DE CUANDO PENELOPE ENCONTRÓ A MARTY
Antes de
terminar de explicaros como el 20 de agosto de 2009 se me cayeron los palos del
sombraje, que diría José Mota, para poneros sobre antecedentes os contaré como fue
que mi marido y yo llegamos a casarnos o dicho de otro modo, como Penélope encontró a Marty.
Cuando
le conocí no sabía mucho de los hombres, sólo que eran mentirosos, traidores,
fuleros, falsarios, egoístas, aprovechados, frangollones, rijosos, salidos y
egoístas. Sí doblemente egoístas. Con una
no tienen bastante.
Había
aprendido dolorosamente en mis propias carnes que una mujer jamás debía fiar de
sus palabras. Y una vez más lo olvidé. Le creí fiable. Creí protegerme de la
intemperie y de mi sombra estrábica en sus largos brazos. Craso error.
Una
certeza.

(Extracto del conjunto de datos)

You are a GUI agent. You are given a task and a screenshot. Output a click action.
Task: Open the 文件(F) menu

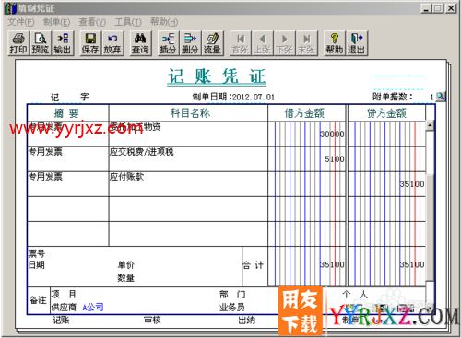(x=21, y=22)
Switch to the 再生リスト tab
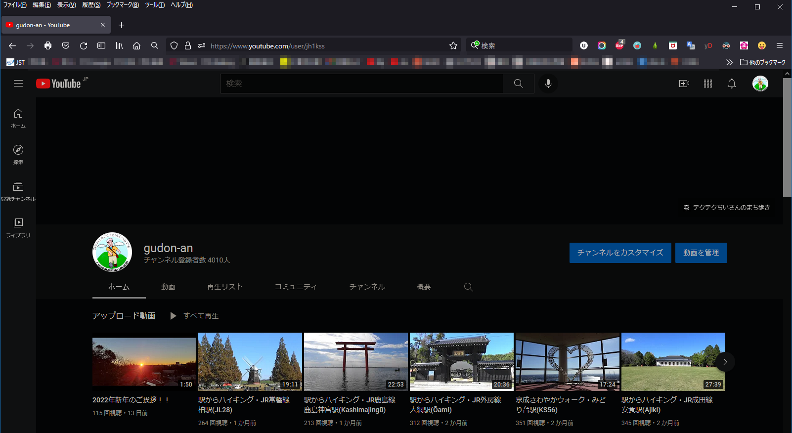Viewport: 792px width, 433px height. pos(224,287)
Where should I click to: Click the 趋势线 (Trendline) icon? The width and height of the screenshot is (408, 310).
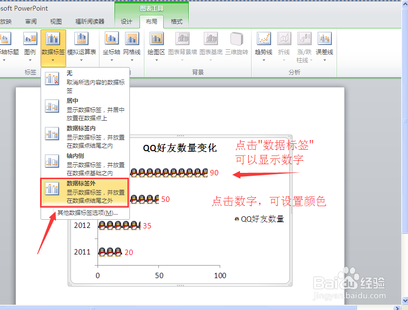[264, 41]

Objetivos:
• A. Enumera los nombres propios de persona que aparecen en el texto de lectura.
• B. Selecciona y copia todas las filas que contienen la cadena "click". Ten en cuenta las mayúsculas y minúsculas.

Soluciones por tarea:
• A. Penélope, Marty, José Mota

• B.
You are a GUI agent. You are given a task and a screenshot. Output a click action.
Where should I click to: Click the 趋势线 (Trendline) icon? The width and height of the screenshot is (408, 310).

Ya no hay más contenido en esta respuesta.